## BEGIN Data in this exercise
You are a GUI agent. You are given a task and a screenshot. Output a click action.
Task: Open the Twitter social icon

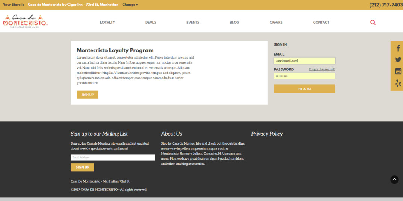[398, 59]
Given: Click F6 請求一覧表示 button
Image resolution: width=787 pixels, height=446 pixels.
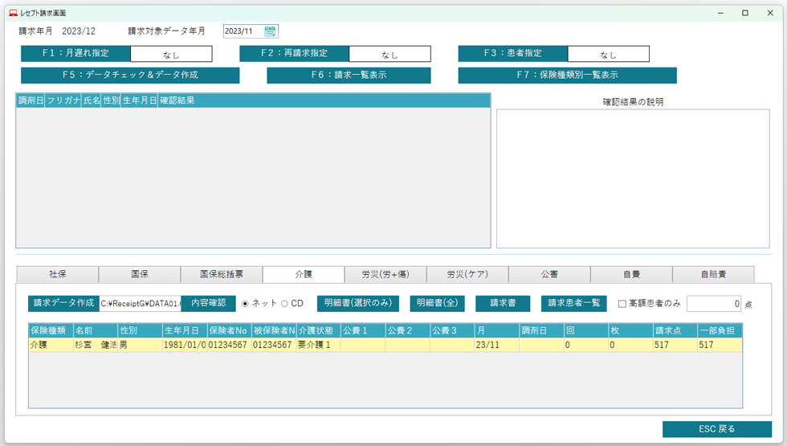Looking at the screenshot, I should pos(349,76).
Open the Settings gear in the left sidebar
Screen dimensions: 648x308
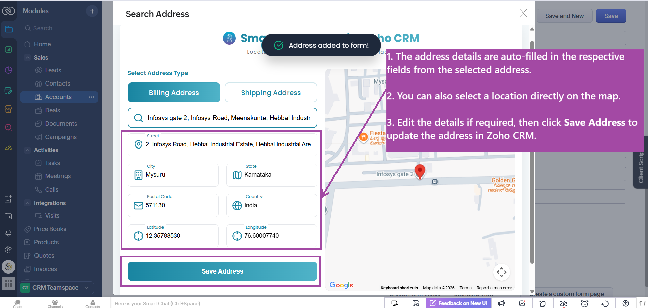pyautogui.click(x=8, y=250)
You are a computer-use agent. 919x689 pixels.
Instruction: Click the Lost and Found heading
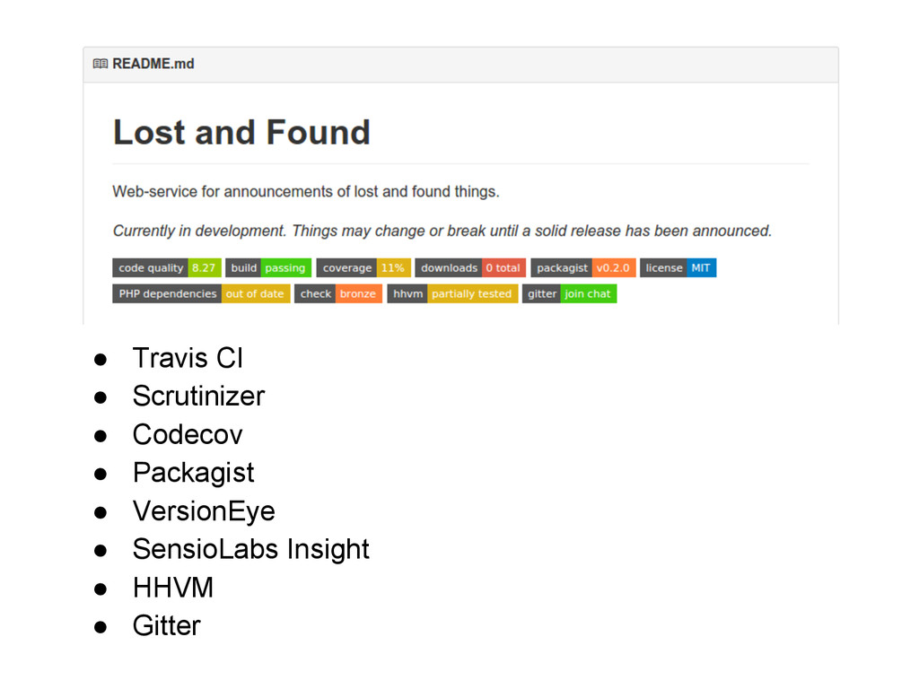point(241,133)
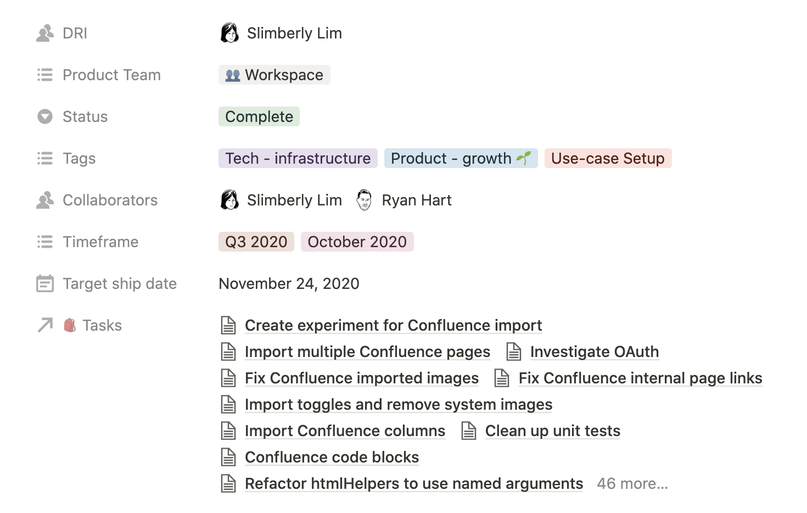Expand the Timeframe property options
Viewport: 807px width, 513px height.
tap(44, 242)
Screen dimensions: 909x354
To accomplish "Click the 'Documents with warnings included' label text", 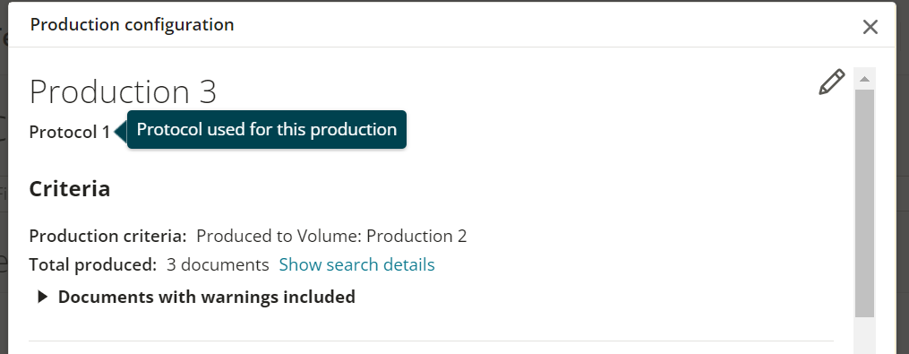I will tap(206, 298).
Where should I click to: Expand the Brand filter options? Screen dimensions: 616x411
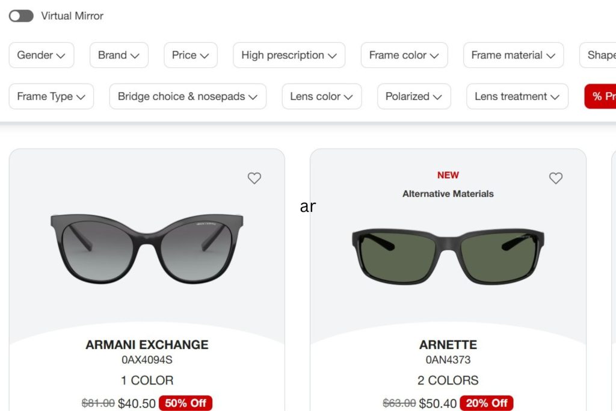tap(119, 55)
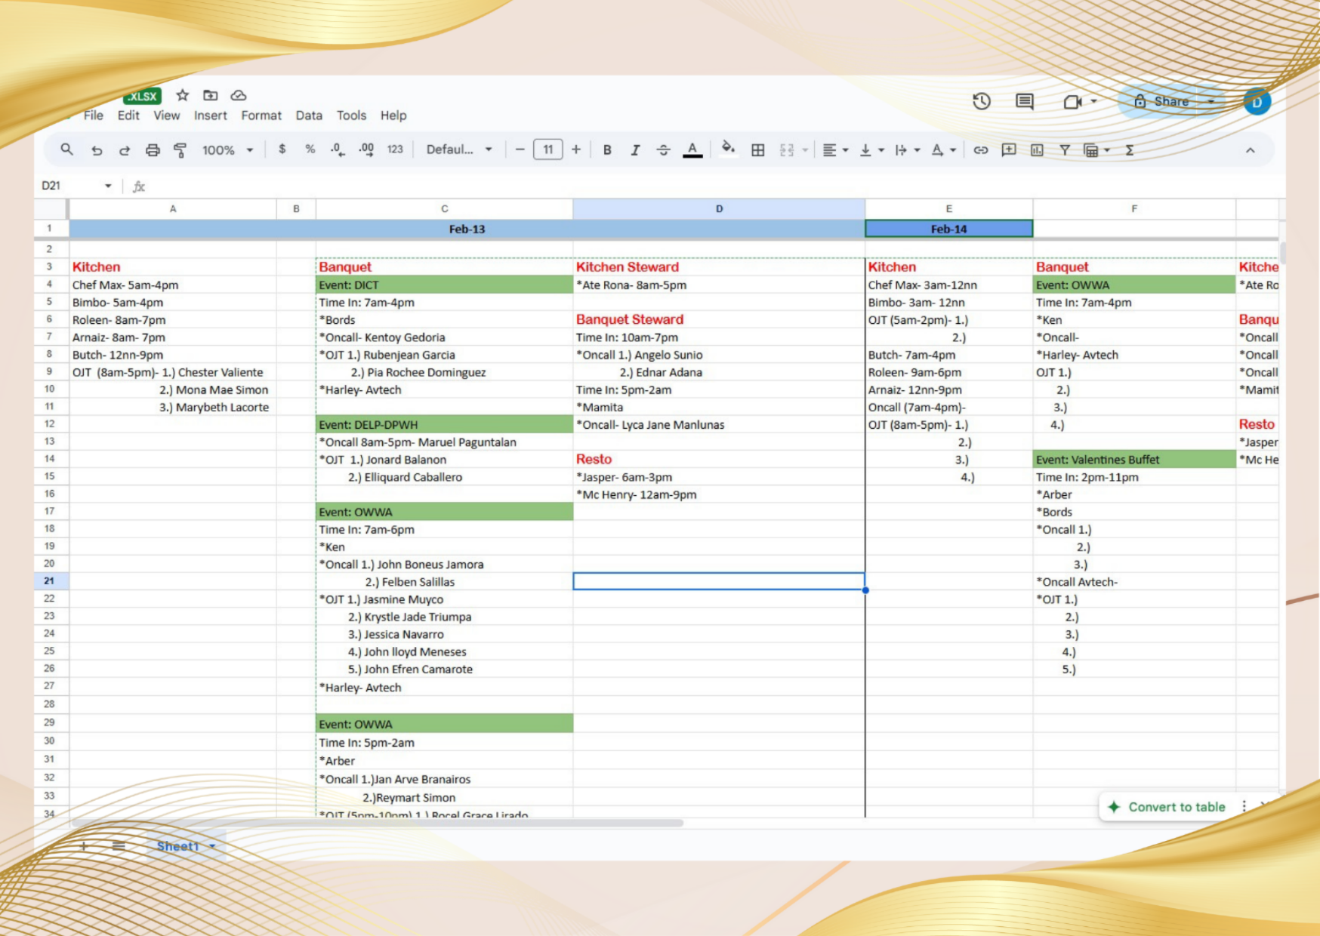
## END Data in this exercise
Show each line in the items above that contains the word "height".

• [Full answer]:
Image resolution: width=787 pixels, height=446 pixels.
Viewport: 807px width, 513px height.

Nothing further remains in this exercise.